PPPEEEAAACCCEEE written and directed by Darren O'Donnell with Rebecca Picherack, with Greg MacArthur, Ngozi Paul and Maiko Bae Yamamoto. Presented by Theatre Passe Muraille and Mammalian Diving Reflex at Passe Muraille Mainspace (16 Ryerson). Runs to October 10, Tuesday-Saturday 8 pm, matinee Sunday 2:30 pm. $23-$32, Sunday pwyc-$16. 416-504-7529. Rating: NNN Rating: NNN
Don't look for a traditional play in pppeeeaaaccceee . Instead, it's an hour-long meditation on our world and what it might be, the kind of conversation you'd have with friends after a pleasant dinner party, with everyone a little stoned and mellow.

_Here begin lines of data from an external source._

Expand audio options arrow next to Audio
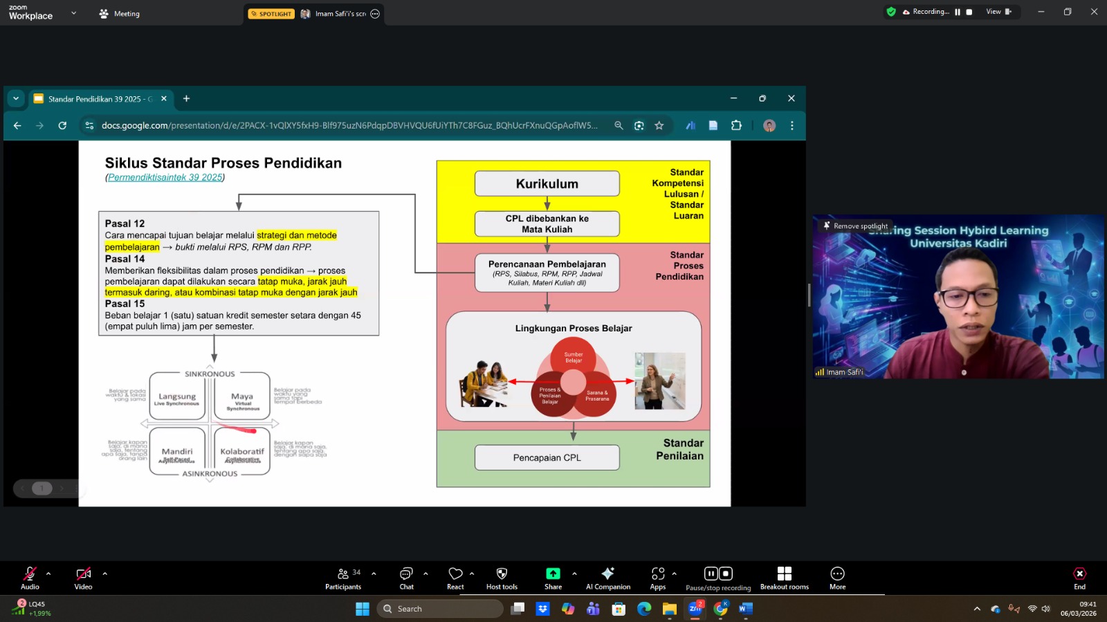Screen dimensions: 1107x622 coord(48,574)
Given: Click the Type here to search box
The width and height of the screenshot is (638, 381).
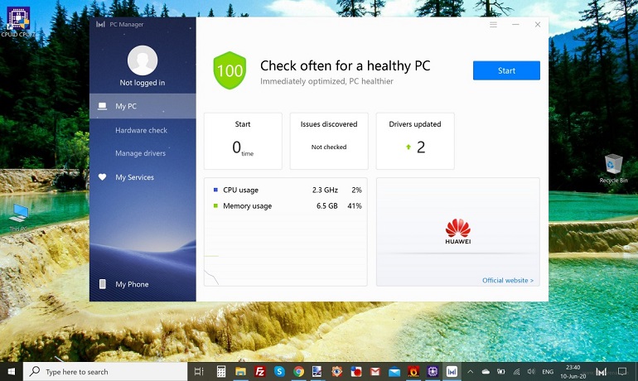Looking at the screenshot, I should tap(106, 372).
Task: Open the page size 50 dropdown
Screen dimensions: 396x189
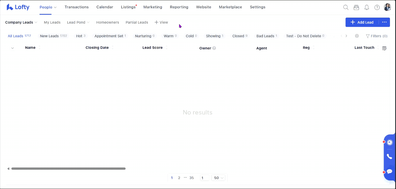Action: (x=218, y=178)
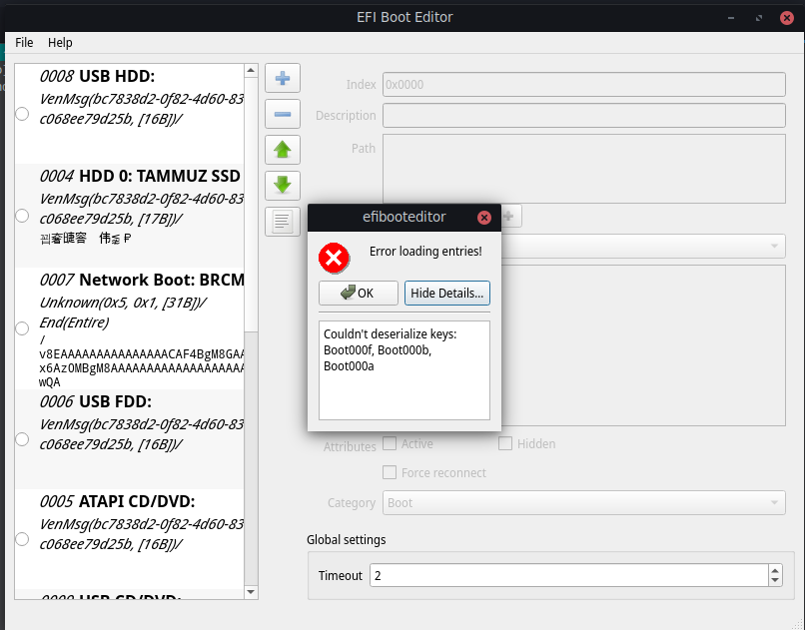Move the boot entry down
Screen dimensions: 805x630
[282, 186]

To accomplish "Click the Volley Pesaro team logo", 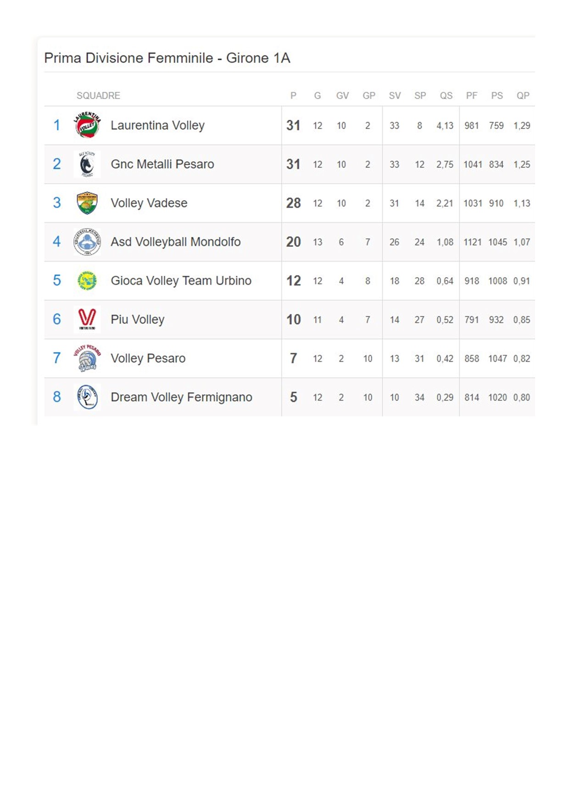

The result is sometimes profound, more often a meandering association of ideas that'll work if you give in to it.
Writer/director (with Rebecca Picherack ) Darren O'Donnell intentionally breaks the theatrical mode, too, by having his trio of actors address us directly before becoming three people who live in a post-revolutionary time. The specifics of the revolution aren't stated, though all three seem generally more contented than they were before.
The writing is whimsical and funny, a fanciful leapfrogging of thoughts expressed in conundrums, pithy aphorisms and wordplay to look at subjects as diverse as relationships, the economy, sex and the function of clapping.
Intellectual and occasionally emotional, the production effectively incorporates ritualistic movement and verbal repetition. At one level it's a philosophical, ultimately optimistic Möbius strip. There's also a bit of tongue-in-cheek absurdity about what goes on.
In Picherack's atmospheric lighting, the actors ( Greg MacArthur , Ngozi Paul and Maiko Bae Yamamoto ) make up a committed, well-drilled unit who nonetheless relate to each other in a spontaneous, poignant fashion. Thoughtful and theatrical.